Biden Administration’s Tariff Relief Plan Falls Short, Companies say

Companies that lack profitable alternatives to Chinese imports complain that the new trade policy is not as helpful as they hoped.

US companies are criticizing the Biden administration’s new China trade policy, saying it does not provide the tariff relief they have hoped for importers who lack profitable alternatives to Chinese products.

The complaints come from companies that rely on Chinese electronics and other parts to make products, from retailers that import shoes and skirts from China, and from people like Michael Mojica, who owns a camping equipment company in Englewood, Colorado.

Mr. Mojica’s Outdoor Element LLC sells carabiners, panhandles and other equipment that he designs and has manufactured in China. He said his profits have been cut sharply by having to pay the 25% import tariffs, forcing him to dip into his retirement savings to handle the bills.

“Tariffs are just burdens on Americans’ backs,” he said. “It’s either small businesses paying it, which I am right now, or passing it to consumers so they are paying it.”

The tariffs were imposed by the Trump administration, which gradually expanded the levies to cover most imports from China.

The Biden administration has kept the tariffs in place and, following a long-awaited review, U.S. Trade Representative Katherine Tai said last week that the levies will continue for now.

For importers, the news was mixed. On the positive side, Ms. Tai said her office would again allow companies to appeal for exemptions from tariffs, a process that had mostly expired by the end of last year.

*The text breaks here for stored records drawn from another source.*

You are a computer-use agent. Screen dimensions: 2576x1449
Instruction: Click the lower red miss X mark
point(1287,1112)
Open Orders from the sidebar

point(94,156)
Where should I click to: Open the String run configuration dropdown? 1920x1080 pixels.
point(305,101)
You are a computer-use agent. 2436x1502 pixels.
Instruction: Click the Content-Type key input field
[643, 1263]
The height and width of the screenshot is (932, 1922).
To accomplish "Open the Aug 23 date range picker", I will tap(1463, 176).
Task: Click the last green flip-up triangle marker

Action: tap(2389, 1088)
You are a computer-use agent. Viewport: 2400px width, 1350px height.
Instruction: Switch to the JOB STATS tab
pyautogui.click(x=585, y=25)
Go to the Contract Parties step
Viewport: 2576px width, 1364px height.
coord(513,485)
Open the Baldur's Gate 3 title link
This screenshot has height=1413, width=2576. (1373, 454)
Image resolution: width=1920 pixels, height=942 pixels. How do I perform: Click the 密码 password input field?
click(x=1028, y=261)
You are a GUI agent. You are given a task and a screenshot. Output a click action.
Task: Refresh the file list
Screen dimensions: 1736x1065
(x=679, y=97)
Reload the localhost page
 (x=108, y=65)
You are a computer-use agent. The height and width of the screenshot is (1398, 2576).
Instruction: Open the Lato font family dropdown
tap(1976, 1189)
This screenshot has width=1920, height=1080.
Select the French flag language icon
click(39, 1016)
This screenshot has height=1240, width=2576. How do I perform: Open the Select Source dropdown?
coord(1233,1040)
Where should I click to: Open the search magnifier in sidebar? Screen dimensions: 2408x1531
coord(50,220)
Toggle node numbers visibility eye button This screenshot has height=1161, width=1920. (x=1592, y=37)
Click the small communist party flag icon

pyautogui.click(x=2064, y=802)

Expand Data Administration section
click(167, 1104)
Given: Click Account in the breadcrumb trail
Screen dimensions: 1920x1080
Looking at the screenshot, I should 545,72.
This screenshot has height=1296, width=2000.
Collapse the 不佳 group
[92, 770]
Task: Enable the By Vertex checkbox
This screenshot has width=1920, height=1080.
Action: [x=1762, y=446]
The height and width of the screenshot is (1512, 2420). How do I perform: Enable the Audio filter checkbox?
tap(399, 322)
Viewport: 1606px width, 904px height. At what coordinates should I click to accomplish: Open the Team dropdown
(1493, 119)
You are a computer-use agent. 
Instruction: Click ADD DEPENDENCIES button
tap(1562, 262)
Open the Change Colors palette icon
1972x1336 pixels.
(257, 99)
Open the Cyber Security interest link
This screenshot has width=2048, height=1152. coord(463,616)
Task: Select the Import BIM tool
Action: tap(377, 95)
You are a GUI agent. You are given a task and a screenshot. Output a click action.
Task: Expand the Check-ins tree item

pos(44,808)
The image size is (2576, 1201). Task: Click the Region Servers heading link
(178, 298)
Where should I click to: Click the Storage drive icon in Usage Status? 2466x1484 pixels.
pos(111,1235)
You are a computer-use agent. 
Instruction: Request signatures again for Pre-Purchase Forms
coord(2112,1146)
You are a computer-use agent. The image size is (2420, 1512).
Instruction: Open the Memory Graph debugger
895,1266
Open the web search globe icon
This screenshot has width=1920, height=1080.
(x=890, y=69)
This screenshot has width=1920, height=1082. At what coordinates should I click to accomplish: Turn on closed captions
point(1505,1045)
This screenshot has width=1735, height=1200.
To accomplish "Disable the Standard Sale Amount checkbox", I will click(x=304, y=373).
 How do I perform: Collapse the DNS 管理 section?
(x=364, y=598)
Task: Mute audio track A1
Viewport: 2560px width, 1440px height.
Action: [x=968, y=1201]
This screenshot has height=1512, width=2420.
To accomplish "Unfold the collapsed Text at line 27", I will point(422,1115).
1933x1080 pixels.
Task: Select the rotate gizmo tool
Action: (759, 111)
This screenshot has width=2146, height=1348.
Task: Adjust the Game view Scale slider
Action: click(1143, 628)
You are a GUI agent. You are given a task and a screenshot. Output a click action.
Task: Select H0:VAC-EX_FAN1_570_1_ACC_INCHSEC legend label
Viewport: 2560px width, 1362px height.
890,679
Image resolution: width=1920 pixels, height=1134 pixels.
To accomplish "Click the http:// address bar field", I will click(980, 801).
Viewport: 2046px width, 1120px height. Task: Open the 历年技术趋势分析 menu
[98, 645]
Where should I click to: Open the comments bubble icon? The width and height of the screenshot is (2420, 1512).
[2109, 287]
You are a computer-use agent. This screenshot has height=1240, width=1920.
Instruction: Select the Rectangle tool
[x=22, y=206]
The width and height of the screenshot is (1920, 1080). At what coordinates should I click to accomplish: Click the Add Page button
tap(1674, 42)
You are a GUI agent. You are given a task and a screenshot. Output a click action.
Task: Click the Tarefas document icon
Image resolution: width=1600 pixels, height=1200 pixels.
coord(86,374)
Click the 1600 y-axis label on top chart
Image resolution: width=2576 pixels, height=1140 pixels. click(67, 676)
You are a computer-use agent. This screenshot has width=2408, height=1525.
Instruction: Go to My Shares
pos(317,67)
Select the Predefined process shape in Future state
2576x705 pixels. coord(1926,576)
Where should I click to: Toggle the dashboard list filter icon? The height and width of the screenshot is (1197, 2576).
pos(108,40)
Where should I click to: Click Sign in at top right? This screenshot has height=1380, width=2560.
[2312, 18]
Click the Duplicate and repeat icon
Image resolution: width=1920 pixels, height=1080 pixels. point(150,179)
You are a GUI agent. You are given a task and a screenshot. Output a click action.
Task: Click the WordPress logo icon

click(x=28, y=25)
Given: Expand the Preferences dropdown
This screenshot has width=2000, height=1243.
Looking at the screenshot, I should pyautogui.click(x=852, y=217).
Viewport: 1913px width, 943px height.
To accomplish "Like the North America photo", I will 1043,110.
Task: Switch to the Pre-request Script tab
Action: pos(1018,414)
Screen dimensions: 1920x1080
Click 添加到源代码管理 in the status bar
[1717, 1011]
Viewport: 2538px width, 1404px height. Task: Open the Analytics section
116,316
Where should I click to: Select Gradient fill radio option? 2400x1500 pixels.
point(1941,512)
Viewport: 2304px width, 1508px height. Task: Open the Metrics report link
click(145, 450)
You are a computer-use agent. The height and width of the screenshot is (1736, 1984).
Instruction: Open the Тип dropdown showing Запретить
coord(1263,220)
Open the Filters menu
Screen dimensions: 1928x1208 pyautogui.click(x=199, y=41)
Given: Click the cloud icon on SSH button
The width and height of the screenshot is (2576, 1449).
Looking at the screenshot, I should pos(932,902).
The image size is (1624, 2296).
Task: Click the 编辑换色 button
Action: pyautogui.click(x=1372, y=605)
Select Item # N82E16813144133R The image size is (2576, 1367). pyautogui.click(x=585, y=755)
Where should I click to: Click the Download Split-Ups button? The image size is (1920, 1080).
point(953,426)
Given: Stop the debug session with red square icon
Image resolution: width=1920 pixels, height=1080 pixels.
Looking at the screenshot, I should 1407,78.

The Office of the U.S. Trade Representative said it would consider granting exclusion waivers on 549 product categories, a fraction of the more than 2,200 items that were eligible for tariff relief earlier in the Trump years. Their beneficiaries were mostly smaller businesses, according to trade experts.

Mr. Mojica, for example, said a tariff waiver his company initially received for some products expired in March 2020 and wasn’t included in the new list of products eligible for extensions.

Industry groups had hoped the Biden administration would expand the waiver program.

“It’s disappointing that the administration didn’t go much further,” said Stephen Lamar, chief executive of the American Apparel and Footwear Association. “There are a number of other exclusions that are not on the table anymore.”

China is by far the most important manufacturing hub for the U.S. apparel industry, which relies nearly entirely on imported products. China accounted for 36.6% of apparel imports by volume in 2020, more than twice the shipment from Vietnam, the No. 2 supplier, according to the association. Nearly two-thirds of imported footwear came from China.

Manufacturers, meanwhile, buy a variety of metals, chemicals, semiconductors and other products from China to make goods in U.S. factories.

“Manufacturers would like to see more opportunities to seek tariff relief and not just for those expired and extended exclusions,” said Ken Monahan, vice president of international economic affairs at the National Association of Manufacturers.

In outlining the China trade policy last week, Ms. Tai said her office would keep open the possibility for additional exclusions. The Office of the U.S. Trade Representative didn’t provide comment on the complaints from importers.

Ms. Tai has emphasized what she calls a “worker-centric” trade policy, aimed at putting the interests of U.S. workers first.

Ted Murphy, a trade lawyer at Sidley Austin LLP, said it is surprising that the USTR didn’t set up a new tariff program to reflect that priority. “It’s striking that they are focusing on exclusions that in essence the Trump administration approved twice,” Mr. Murphy said. “One would think they might want to apply a more ‘worker-centric’ lens to this.”

The U.S. and China began late last week to re-engage on trade issues with a virtual meeting between Ms. Tai and Chinese Vice Premier Liu He. During that meeting the Chinese side pressed again for the U.S. to lift the tariffs.

The tariff-exclusion process came under criticism during the Trump administration. Since the process was first being implemented in 2018, the USTR was inundated with requests.

Companies described the process as cumbersome and opaque. Many said they were unsure what information the USTR really wanted to evaluate or the best way to file. One company filed more than 10,000 individual requests. Many companies were left in limbo for months as they awaited decisions.

When those decisions came, companies said they had no idea why some requests were granted and others weren’t.

The process eventually sparked an investigation from the U.S. government’s watchdog agency, the Government Accountability Office. In a July report, the GAO faulted the USTR, saying that the agency didn’t fully document its procedures and that it performed many steps in the exclusion review inconsistently.

The GAO said of about 53,000 exclusion applications submitted between 2018 and 2020, 46,000 requests were denied.

Some companies have identified examples in which the tariffs have inadvertently helped Chinese companies at the expense of their U.S. competitors, such as when there is a levy on an item that a U.S. company uses in its supply chain, but no tariff on the finished goods made by a Chinese company.

The USTR said it would evaluate requests for waivers during a 50-day comment period starting Tuesday, focusing on whether the particular product remains available only from China and whether the tariffs cause severe economic harm to U.S. interests, including small businesses, jobs, manufacturing output and critical supply chains.